Stupid, stupid Kichi.  Let me work! He thought to himself.  He moved the ladder over a few feet, and began repairing another section of the roof.  A while later, he heard the sounds of something being dragged across the dirt.  Sato dimly assumed in the back of his mind that it was a sack of rice being dragged across the ground, until he heard a hoarse voice yell up weakly from below.  It was Kichi.

“Shaatoh, huhhhuhh…what… ahh youhh gooing up… dere?  Dere’s noshing to,” Kichi coughed weakly, and spit out a thick goo of blood and broken teeth “…dringg up dere!”  Sato looked down to see Kichi, his head swollen grotesquely, his tongue blood red and lolling out of his bruised and bloody mouth.  Sato climbed slowly down the ladder, and stood in front of Kichi.

“Leave me ALONE!” He howled at Kichi, and swung the mallet in a wide underhand arc, catching Kichi in the side of the head with a glancing blow. Kichi went limp.  He appeared to be dead.  Sato began stomping Kichi’s corpse madly.
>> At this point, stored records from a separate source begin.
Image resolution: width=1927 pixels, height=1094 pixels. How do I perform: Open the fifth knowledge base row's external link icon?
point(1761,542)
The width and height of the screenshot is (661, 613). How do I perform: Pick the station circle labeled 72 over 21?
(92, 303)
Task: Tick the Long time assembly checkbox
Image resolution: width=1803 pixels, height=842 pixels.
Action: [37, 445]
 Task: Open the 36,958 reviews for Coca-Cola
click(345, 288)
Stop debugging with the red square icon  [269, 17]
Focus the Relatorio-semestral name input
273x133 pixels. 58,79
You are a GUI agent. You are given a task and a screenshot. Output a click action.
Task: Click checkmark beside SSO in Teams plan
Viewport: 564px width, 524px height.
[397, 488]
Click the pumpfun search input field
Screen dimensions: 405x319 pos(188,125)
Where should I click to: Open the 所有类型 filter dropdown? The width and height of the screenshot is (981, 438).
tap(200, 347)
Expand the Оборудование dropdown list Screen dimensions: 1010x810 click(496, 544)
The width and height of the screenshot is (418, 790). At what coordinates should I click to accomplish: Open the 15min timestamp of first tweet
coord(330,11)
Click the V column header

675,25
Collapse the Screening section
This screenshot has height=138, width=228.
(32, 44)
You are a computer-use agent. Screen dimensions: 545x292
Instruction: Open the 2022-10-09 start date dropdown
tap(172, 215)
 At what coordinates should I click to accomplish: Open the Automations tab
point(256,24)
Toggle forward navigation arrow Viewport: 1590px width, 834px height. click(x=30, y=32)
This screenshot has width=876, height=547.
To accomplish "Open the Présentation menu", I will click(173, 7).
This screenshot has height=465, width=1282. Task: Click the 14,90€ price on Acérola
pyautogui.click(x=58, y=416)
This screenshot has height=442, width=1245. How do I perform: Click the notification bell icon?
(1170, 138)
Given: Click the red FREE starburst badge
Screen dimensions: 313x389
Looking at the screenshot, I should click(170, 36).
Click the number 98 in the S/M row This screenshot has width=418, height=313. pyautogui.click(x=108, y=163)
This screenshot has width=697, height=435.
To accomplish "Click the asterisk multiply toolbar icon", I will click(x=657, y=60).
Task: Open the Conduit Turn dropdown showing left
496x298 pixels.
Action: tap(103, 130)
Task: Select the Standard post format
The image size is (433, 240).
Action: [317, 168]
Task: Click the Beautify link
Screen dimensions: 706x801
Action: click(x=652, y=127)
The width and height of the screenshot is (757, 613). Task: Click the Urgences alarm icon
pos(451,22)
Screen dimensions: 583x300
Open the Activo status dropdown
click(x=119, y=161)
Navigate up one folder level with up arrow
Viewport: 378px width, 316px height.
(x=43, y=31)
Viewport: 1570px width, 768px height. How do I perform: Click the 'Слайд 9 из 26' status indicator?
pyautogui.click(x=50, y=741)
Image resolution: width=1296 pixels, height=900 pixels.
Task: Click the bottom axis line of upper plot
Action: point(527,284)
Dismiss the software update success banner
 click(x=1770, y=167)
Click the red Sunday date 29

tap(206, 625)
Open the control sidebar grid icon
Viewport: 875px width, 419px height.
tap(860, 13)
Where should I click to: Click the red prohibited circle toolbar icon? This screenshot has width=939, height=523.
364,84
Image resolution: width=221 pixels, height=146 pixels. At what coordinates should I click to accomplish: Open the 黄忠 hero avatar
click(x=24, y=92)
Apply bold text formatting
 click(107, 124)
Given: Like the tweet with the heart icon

Bones broke beneath his straw sandals with sickening crunches.  After he had his fill of destruction, he climbed back up the ladder, and went back to work.  At last, he was almost finished with his repairs.  He was fantasizing about drinking a warm bottle of sake with one of Ochichi’s ladies when he heard a gurgling from below.  He looked down to see Kichi’s bloated corpse slowly twisting its head around to look up at him.  Blood bubbled and gurgled from its mouth.  It seemed to be laughing.  It heaved once, spewing a line of foamy blood across its face, and threw its broken arm over its head across the ground at an odd angle, pointing to the corner of the building that he had been going back and forth to during the day.  Then the corpse was silent again.

Sato looked at the pointing hand, and then to the corner of the building, and climbed down the ladder.  He stepped over Kichi’s corpse, and walked slowly to the corner of the building.  He could hear noises that he hadn’t been aware of before.  He could smell smoke.  As he came to the corner, he paused, and then looked around.  He was immediately hit in the face by a blast of heat.  He was greeted with an image of hellish destruction.  The village was burning, and corpses were strewn about like shredded rag dolls.  A band of samurai that Sato recognized from the previous day was burning the village and cutting down everyone in their path.  As he looked around and took in the scene, he noticed a mallet in the grass nearby – an identical copy of the one in his hand.  He walked slowly to the grass, and picked up the mallet.  It was his mallet.  And then something else caught his eye.  There were two corpses obscured by the tall grass.  He moved closer to look, and recoiled in shock.  One was Kichi, who was supposed to be on the other side of the building beneath his ladder.  But the other corpse was more disturbing still.  It was Sato himself.

Sato was a simple builder, and the day’s events were just too much to bear.  He was at a total loss as to what was happening around him.  All he knew was that he had a roof that needed repairing, so he turned his back on the burning village and broken bodies, and returned to work.